Start of Block

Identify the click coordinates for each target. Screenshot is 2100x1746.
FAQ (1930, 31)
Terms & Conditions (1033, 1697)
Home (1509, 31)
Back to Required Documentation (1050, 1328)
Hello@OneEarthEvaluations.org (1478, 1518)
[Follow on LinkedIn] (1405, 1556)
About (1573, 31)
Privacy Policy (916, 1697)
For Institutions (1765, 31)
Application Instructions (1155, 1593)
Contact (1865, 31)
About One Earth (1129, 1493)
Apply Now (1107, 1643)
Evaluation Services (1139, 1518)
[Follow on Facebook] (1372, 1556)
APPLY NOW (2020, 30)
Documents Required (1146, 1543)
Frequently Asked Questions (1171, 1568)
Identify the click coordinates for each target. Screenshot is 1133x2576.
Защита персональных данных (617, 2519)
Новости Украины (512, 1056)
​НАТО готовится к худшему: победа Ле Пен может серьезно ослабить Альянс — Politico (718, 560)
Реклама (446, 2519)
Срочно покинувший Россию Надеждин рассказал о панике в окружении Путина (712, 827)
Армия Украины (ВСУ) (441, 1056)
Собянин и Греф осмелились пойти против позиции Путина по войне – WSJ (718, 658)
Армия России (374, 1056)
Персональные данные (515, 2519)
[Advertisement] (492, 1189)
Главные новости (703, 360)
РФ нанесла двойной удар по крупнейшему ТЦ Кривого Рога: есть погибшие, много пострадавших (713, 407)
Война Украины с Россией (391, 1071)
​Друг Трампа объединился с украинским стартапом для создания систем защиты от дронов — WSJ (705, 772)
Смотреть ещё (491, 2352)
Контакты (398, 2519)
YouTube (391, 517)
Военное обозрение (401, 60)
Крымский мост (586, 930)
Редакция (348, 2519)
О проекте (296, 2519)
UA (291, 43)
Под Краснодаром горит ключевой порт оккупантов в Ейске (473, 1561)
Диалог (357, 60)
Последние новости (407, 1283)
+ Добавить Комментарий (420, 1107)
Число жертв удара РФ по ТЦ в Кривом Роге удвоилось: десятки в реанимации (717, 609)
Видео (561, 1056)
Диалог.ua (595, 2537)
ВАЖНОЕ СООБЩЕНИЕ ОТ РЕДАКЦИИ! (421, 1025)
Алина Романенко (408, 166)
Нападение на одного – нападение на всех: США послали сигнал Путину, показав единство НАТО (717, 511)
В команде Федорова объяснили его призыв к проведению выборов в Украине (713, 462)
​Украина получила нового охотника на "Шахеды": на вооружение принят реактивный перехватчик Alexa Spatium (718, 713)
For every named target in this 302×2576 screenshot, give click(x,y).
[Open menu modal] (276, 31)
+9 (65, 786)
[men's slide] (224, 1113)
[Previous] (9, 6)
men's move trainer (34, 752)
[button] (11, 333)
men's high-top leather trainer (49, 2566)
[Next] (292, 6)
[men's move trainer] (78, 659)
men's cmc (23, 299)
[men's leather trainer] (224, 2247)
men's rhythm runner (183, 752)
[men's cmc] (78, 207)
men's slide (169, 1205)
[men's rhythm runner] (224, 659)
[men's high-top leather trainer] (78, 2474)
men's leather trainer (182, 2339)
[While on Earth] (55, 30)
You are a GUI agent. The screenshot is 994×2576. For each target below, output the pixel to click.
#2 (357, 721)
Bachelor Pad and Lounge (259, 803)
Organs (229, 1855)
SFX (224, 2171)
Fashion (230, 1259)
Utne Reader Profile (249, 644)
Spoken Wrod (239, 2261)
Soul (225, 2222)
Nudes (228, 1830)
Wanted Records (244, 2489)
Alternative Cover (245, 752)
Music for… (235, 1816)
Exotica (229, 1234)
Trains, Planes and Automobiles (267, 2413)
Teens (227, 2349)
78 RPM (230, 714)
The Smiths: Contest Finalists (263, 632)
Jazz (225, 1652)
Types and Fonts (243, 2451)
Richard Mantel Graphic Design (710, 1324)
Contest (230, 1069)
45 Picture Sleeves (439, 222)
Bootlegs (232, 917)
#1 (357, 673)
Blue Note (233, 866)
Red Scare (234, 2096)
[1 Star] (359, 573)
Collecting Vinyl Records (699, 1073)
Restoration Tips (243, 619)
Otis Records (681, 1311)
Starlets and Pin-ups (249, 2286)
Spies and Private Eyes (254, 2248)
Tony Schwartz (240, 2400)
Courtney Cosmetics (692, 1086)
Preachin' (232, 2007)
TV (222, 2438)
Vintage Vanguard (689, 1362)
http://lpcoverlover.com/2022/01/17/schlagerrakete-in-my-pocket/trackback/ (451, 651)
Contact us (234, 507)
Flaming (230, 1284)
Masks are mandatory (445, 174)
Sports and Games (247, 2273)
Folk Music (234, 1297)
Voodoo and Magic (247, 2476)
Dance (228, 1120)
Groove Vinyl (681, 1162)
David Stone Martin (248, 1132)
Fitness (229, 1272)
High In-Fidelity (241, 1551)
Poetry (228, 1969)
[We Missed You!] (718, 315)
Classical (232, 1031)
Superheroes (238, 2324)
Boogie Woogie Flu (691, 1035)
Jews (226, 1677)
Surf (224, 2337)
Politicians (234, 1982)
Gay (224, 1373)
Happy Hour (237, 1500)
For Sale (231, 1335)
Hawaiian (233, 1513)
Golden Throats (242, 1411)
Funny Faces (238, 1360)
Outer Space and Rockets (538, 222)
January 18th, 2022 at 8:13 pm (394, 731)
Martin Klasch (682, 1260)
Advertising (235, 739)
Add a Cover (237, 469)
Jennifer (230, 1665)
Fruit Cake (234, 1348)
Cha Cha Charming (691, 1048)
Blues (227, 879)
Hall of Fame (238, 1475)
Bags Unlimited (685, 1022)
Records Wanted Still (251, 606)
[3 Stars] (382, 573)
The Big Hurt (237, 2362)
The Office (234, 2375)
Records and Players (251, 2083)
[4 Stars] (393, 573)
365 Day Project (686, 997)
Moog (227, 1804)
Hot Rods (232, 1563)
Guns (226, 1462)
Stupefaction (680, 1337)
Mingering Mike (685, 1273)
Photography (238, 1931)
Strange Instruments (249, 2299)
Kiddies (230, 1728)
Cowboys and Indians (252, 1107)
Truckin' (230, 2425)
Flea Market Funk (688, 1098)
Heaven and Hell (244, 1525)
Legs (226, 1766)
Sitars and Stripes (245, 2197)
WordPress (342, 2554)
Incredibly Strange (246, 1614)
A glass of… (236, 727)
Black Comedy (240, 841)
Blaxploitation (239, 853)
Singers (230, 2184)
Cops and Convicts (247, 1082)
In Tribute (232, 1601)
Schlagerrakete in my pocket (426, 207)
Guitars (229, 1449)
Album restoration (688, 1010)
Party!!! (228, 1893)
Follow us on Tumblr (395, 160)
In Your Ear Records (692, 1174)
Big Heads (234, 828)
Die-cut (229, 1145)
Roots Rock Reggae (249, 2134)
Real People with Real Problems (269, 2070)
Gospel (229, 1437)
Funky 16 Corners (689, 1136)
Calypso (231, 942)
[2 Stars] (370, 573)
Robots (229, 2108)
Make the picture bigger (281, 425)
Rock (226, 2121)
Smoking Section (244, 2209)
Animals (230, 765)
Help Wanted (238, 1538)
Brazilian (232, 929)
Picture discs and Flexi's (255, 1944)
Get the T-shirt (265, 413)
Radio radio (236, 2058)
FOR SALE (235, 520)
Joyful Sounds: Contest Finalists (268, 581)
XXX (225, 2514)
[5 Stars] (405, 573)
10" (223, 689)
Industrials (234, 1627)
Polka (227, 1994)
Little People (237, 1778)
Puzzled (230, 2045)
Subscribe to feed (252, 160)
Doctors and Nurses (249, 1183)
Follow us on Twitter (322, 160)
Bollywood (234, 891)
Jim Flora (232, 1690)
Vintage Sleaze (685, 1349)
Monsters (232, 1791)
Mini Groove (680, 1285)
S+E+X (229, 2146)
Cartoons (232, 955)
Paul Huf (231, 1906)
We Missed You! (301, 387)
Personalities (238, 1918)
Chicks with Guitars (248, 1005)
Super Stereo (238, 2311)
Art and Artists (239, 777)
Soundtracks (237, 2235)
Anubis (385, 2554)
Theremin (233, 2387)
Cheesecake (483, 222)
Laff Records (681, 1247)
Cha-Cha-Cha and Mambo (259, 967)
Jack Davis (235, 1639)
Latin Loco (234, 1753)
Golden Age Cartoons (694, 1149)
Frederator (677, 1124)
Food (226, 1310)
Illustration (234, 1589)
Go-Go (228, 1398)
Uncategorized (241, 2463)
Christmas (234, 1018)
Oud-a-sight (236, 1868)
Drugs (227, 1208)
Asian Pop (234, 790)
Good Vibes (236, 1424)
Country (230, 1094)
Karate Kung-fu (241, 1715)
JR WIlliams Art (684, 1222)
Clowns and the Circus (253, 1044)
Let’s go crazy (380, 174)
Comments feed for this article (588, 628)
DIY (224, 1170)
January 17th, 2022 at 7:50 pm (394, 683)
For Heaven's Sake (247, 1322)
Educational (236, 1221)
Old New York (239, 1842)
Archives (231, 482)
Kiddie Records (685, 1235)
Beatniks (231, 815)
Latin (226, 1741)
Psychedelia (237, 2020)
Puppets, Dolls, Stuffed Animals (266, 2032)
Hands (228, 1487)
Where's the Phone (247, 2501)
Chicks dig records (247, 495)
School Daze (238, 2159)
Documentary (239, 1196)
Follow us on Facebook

End of Block

WORK TO BE COMPLETED — Look back at the data above. Transcribe exactly the lines starting at the line that contains "Super Stereo (238, 2311)" and ending at the line that contains "Latin Loco (234, 1753)".

REPLY TO THE TASK —
Super Stereo (238, 2311)
Art and Artists (239, 777)
Soundtracks (237, 2235)
Anubis (385, 2554)
Theremin (233, 2387)
Cheesecake (483, 222)
Laff Records (681, 1247)
Cha-Cha-Cha and Mambo (259, 967)
Jack Davis (235, 1639)
Latin Loco (234, 1753)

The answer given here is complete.